» **Your goal**
For this exercise, reproduce the entries below exactly, but only from the line containing "This screenshot has width=1000, height=592." through the line containing "Given: Activate the", both included.

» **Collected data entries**
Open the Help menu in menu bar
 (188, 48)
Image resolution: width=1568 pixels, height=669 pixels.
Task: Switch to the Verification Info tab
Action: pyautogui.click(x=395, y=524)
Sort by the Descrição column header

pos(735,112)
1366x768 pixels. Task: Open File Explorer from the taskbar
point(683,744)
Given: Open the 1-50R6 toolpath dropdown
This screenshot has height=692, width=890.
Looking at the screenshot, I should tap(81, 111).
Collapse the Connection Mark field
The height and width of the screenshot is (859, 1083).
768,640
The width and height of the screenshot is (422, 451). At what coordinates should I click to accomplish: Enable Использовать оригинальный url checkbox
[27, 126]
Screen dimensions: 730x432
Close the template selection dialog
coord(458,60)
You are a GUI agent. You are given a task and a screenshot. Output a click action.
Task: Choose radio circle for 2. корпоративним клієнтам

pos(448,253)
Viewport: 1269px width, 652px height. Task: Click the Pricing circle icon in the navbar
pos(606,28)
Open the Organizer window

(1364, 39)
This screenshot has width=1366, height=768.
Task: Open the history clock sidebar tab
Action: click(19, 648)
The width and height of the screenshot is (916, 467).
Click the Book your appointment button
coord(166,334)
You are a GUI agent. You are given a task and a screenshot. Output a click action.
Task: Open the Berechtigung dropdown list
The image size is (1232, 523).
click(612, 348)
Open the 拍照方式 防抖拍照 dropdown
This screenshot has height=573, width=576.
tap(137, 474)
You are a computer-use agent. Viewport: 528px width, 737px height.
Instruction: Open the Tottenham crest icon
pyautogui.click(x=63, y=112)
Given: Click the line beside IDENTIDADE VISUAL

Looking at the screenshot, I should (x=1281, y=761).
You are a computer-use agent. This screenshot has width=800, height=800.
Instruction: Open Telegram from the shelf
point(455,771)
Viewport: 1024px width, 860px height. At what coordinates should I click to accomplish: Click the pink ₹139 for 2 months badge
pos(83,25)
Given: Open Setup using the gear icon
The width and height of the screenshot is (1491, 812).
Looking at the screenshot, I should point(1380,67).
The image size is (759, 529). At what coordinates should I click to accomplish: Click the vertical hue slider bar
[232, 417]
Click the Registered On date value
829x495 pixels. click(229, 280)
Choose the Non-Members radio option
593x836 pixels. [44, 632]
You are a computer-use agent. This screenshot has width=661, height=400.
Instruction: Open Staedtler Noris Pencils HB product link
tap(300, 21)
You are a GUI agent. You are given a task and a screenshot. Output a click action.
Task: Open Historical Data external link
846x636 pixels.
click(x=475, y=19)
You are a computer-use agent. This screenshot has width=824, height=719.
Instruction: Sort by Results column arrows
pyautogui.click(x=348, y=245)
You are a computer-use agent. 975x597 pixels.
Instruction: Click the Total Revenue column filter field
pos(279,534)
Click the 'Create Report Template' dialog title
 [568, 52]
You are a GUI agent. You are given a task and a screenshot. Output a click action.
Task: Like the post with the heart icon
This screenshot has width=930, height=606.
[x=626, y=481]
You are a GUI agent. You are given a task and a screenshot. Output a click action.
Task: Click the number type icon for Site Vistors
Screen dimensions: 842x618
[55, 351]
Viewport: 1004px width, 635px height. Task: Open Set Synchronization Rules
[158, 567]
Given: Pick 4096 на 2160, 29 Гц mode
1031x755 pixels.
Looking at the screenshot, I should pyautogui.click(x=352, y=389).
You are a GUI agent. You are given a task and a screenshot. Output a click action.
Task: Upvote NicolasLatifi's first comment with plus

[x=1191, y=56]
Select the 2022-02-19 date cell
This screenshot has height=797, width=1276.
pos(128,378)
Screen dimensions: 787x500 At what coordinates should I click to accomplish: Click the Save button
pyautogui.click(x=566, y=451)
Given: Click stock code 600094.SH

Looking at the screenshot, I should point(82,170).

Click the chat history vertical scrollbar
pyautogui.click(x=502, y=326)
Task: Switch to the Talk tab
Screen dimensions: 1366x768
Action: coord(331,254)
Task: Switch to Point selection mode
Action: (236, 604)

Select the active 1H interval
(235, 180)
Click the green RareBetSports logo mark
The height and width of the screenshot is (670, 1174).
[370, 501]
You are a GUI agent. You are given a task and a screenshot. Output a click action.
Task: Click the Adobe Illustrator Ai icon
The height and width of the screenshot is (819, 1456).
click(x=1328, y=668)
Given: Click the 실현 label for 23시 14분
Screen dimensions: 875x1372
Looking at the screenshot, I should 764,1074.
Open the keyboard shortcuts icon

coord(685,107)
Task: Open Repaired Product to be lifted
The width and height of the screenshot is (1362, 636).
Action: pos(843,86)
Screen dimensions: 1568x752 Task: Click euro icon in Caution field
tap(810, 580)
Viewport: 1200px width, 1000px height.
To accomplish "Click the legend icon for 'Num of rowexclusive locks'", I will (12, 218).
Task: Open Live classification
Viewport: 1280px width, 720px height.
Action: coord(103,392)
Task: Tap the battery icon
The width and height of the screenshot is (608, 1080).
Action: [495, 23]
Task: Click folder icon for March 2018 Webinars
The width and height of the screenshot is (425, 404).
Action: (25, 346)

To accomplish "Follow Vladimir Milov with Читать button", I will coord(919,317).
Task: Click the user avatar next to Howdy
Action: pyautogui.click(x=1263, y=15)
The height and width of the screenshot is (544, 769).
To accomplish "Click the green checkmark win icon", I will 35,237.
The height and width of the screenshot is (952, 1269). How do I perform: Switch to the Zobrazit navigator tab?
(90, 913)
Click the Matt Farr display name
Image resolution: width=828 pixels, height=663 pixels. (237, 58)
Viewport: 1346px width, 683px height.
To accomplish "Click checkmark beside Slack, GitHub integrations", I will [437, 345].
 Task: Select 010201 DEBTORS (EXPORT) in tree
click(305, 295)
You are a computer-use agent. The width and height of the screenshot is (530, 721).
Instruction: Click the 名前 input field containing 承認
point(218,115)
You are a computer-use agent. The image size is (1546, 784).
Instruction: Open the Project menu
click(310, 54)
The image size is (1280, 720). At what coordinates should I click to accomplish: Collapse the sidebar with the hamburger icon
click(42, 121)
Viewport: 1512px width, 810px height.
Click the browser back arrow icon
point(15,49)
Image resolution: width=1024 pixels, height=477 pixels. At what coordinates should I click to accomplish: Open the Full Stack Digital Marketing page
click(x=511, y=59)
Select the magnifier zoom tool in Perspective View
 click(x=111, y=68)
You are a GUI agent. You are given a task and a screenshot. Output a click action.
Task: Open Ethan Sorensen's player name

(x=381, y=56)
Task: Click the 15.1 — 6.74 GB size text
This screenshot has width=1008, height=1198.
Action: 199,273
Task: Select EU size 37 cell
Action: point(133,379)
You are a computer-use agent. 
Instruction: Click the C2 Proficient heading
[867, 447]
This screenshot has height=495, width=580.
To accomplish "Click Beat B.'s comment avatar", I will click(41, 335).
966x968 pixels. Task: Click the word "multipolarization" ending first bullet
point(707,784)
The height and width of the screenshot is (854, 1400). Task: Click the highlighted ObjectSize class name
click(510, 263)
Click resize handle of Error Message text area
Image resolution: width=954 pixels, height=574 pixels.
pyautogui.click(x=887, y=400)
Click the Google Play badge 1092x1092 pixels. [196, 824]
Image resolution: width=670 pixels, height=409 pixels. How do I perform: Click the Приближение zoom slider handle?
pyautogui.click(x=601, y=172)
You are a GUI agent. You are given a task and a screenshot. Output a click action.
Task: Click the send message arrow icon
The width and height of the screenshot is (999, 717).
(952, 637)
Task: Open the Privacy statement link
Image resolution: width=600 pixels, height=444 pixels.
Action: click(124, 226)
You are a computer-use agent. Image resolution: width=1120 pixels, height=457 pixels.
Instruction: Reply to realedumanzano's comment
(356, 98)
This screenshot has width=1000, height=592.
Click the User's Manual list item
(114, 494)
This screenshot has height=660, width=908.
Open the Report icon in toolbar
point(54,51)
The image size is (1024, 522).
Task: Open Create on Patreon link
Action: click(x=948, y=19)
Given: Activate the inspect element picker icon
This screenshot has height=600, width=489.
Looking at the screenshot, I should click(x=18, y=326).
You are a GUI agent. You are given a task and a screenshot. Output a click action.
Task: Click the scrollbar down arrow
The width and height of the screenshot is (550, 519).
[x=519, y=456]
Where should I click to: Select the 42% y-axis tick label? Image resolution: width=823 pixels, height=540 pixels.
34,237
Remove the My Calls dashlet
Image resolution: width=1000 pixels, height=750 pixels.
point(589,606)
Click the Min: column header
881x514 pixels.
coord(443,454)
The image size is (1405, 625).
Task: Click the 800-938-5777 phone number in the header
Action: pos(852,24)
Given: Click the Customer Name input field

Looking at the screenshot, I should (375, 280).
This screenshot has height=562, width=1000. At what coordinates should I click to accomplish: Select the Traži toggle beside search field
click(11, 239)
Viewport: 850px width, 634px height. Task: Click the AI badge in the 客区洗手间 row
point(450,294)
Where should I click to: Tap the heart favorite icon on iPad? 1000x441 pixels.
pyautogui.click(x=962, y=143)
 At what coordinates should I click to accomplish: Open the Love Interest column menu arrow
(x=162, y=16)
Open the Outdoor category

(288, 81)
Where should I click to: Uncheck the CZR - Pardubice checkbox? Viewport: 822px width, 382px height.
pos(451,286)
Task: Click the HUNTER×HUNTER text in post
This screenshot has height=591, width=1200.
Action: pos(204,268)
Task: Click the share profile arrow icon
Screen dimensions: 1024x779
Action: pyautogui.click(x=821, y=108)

» **Expected answer**
This screenshot has width=1000, height=592.
Click the User's Manual list item
(114, 494)
This screenshot has height=660, width=908.
Open the Report icon in toolbar
point(54,51)
The image size is (1024, 522).
Task: Open Create on Patreon link
Action: click(x=948, y=19)
Given: Activate the inspect element picker icon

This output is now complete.